# [Task requirements]
Transcribe every record beneath, precisely as written.
*** Opening of Input ***
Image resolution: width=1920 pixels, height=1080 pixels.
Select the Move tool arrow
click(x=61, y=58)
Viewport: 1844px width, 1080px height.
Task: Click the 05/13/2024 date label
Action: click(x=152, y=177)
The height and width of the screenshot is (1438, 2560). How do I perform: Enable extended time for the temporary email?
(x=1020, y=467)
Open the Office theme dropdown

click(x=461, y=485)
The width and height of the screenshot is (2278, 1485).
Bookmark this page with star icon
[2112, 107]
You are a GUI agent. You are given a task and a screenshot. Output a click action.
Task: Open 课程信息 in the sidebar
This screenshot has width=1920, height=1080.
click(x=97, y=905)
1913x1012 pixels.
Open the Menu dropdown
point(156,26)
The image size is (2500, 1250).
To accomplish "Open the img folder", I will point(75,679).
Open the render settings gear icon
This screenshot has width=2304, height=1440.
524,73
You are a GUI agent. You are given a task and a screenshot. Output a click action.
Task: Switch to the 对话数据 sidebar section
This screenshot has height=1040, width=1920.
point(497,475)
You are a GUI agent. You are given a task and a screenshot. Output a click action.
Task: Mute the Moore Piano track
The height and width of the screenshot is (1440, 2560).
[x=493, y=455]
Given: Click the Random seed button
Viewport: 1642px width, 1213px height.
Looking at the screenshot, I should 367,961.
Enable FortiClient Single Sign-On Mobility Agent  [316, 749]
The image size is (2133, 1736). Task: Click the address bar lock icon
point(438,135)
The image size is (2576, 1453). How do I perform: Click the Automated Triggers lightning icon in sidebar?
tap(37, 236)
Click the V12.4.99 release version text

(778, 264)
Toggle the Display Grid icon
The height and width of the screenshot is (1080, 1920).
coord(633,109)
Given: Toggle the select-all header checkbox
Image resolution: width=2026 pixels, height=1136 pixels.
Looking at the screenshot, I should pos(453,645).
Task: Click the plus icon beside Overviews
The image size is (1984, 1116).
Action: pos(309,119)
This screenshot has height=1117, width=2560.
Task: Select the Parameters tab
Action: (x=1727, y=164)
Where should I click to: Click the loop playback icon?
*** Close of Input ***
# [Final answer]
Image resolution: width=1920 pixels, height=1080 pixels.
Select the Move tool arrow
click(x=61, y=58)
Viewport: 1844px width, 1080px height.
Task: Click the 05/13/2024 date label
Action: click(x=152, y=177)
The height and width of the screenshot is (1438, 2560). How do I perform: Enable extended time for the temporary email?
(x=1020, y=467)
Open the Office theme dropdown

click(x=461, y=485)
The width and height of the screenshot is (2278, 1485).
Bookmark this page with star icon
[2112, 107]
You are a GUI agent. You are given a task and a screenshot. Output a click action.
Task: Open 课程信息 in the sidebar
This screenshot has width=1920, height=1080.
click(x=97, y=905)
1913x1012 pixels.
Open the Menu dropdown
point(156,26)
The image size is (2500, 1250).
To accomplish "Open the img folder", I will point(75,679).
Open the render settings gear icon
This screenshot has width=2304, height=1440.
524,73
You are a GUI agent. You are given a task and a screenshot. Output a click action.
Task: Switch to the 对话数据 sidebar section
This screenshot has height=1040, width=1920.
point(497,475)
You are a GUI agent. You are given a task and a screenshot. Output a click action.
Task: Mute the Moore Piano track
The height and width of the screenshot is (1440, 2560).
[x=493, y=455]
Given: Click the Random seed button
Viewport: 1642px width, 1213px height.
Looking at the screenshot, I should 367,961.
Enable FortiClient Single Sign-On Mobility Agent  [316, 749]
The image size is (2133, 1736). Task: Click the address bar lock icon
point(438,135)
The image size is (2576, 1453). How do I perform: Click the Automated Triggers lightning icon in sidebar?
tap(37, 236)
Click the V12.4.99 release version text

(778, 264)
Toggle the Display Grid icon
The height and width of the screenshot is (1080, 1920).
coord(633,109)
Given: Toggle the select-all header checkbox
Image resolution: width=2026 pixels, height=1136 pixels.
Looking at the screenshot, I should pos(453,645).
Task: Click the plus icon beside Overviews
The image size is (1984, 1116).
Action: pos(309,119)
This screenshot has height=1117, width=2560.
Task: Select the Parameters tab
Action: (x=1727, y=164)
Where should I click to: Click the loop playback icon?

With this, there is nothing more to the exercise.